Lately, I’ve taken to retyping, printing, and scotch-taping these passages to the wall behind my desk. The most recent to join Philip Roth, Haruki Murakami, Gary Lutz, and Janet Malcolm, comes from Chris McKinney’s 1999 debut novel The Tattoo:
“Suddenly the words, ‘fuck it,’ flashed into my mind in big, bright neon, Vegas-style letters. Those two wonderful words that many of us cling to.

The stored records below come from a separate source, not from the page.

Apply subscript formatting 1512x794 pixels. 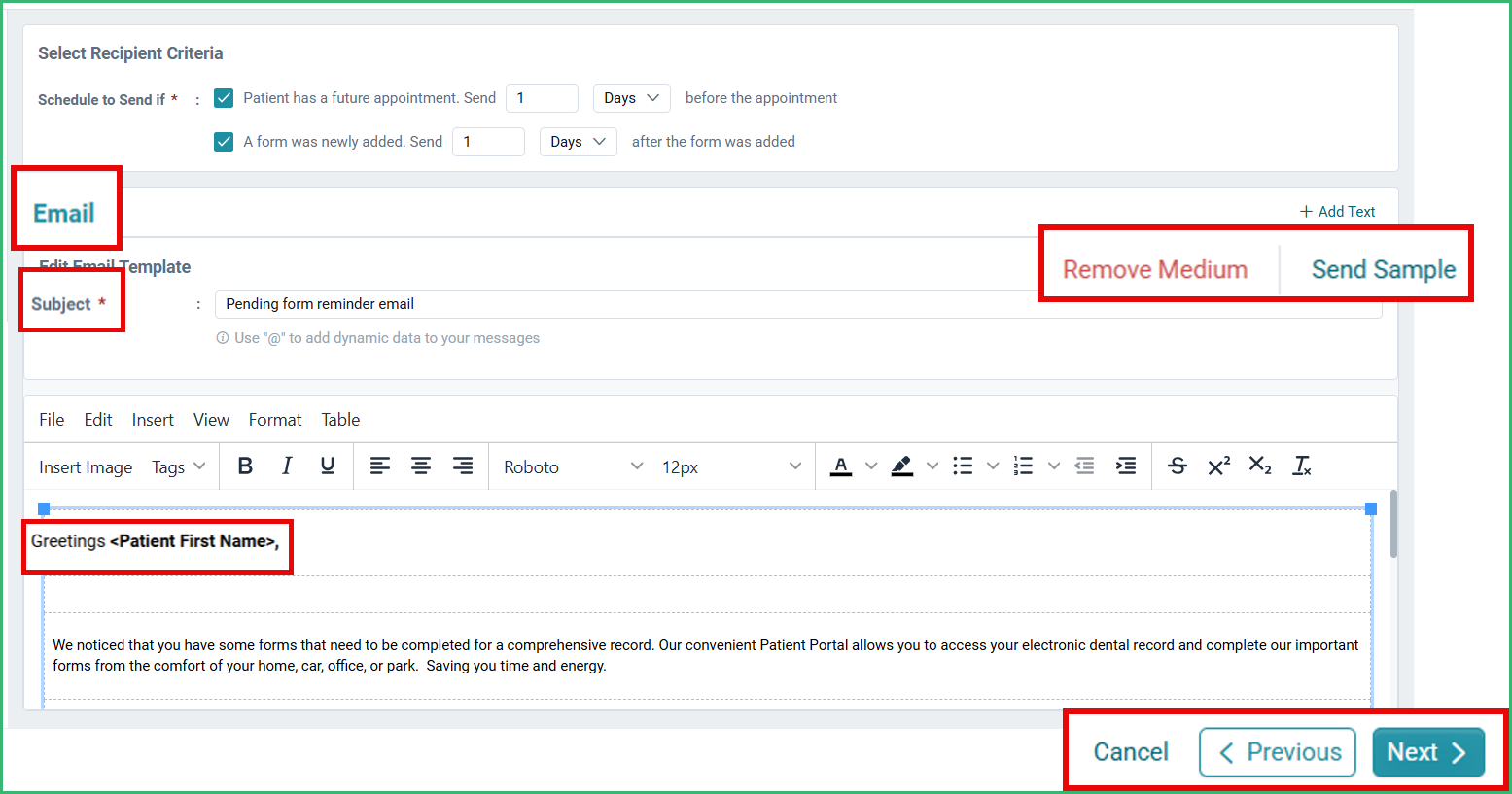(x=1259, y=466)
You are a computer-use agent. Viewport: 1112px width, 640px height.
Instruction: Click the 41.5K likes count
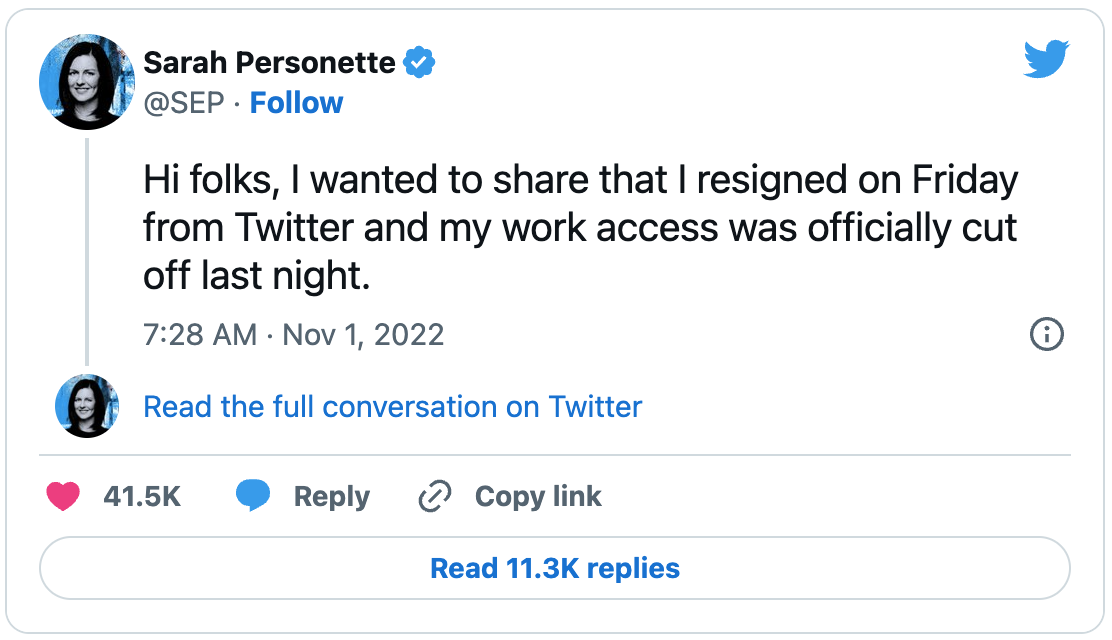(142, 497)
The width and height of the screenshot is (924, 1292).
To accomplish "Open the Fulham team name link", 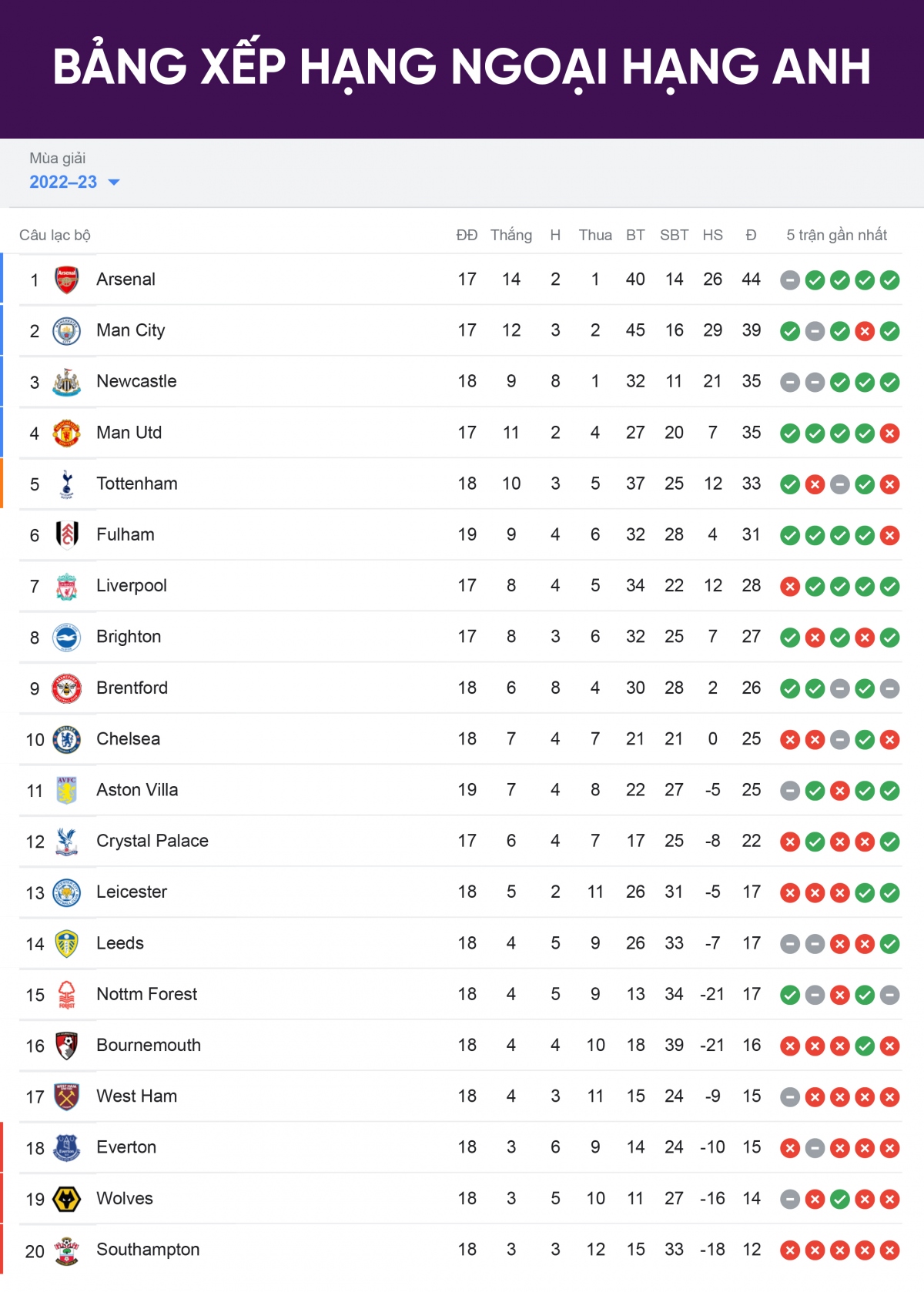I will [126, 534].
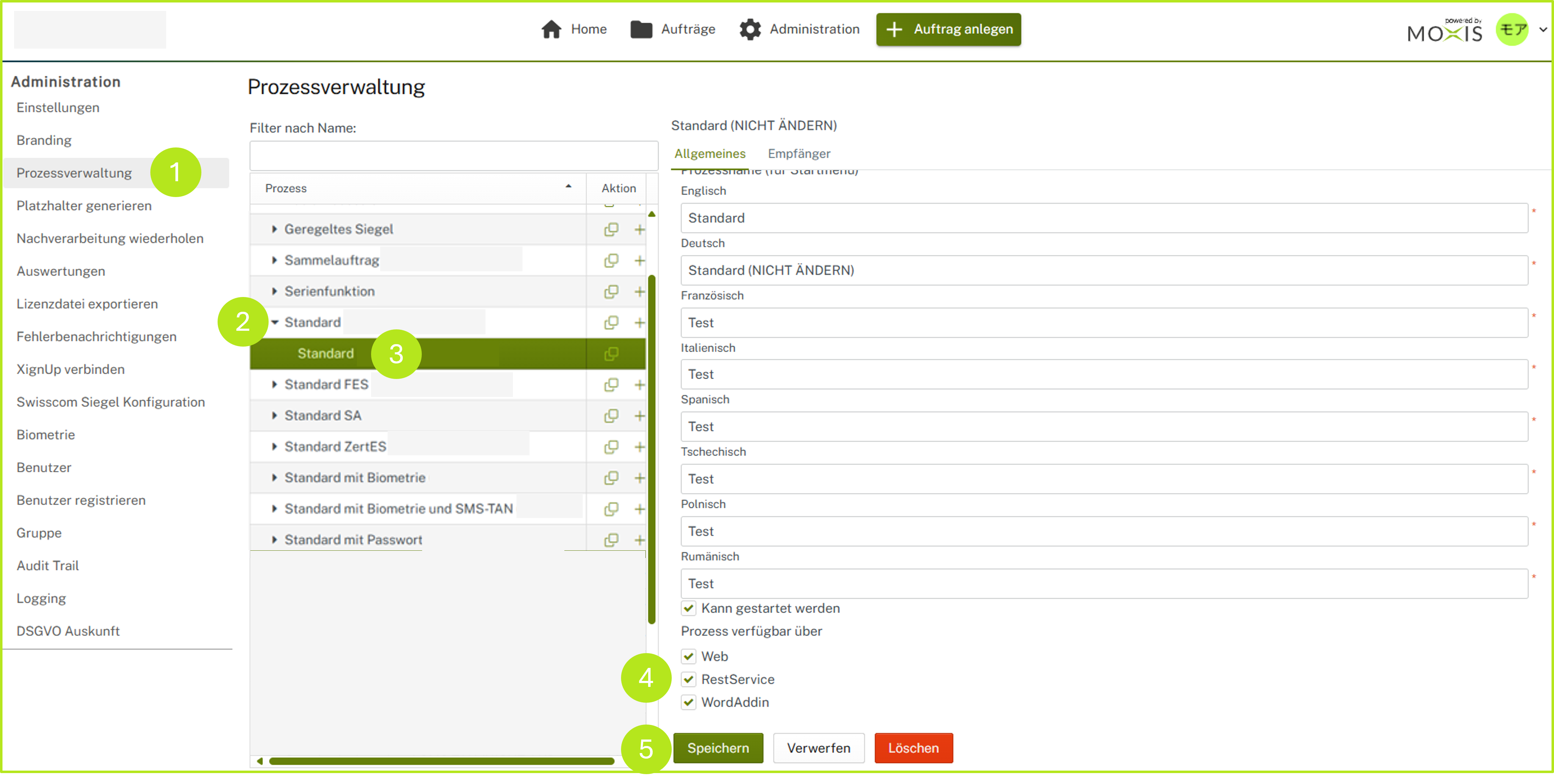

It’s like your mind, it can conjure up all sorts of rationalizations, arguments, and the debate can go on and on, but when you say, ‘fuck it,’ it’s like the ace in the hole because there’s no real argument that can stand against it. ‘Fuck it’ can mean you made a decision or you let life make the decision for you while you were totally uninterested in it anyway. ‘Fuck it’ is absolute, it covers all bases.”
These are the words of the novel’s central character, Kenji Hideyoshi, a Hawai’ian of Japanese descent growing up on the poverty-stricken, “windward” side of Oa’hu — the rural region that isn’t covered in Fodor’s Hawaii.
There’s another quote worth pulling, not for its wall-value, but for the author’s prescience:
“Cal knew that Ken took pride in his story, and that it probably irritated him that no one would read over it or make a movie out of it. Sure, if you take all the pidgin out, exchange Ken with some white guy from West Virginia, then there’d be an audience. But Ken was Japanese and brought up in ‘paradise.’ Paradise was never the compelling setting unless it was falling or lost.”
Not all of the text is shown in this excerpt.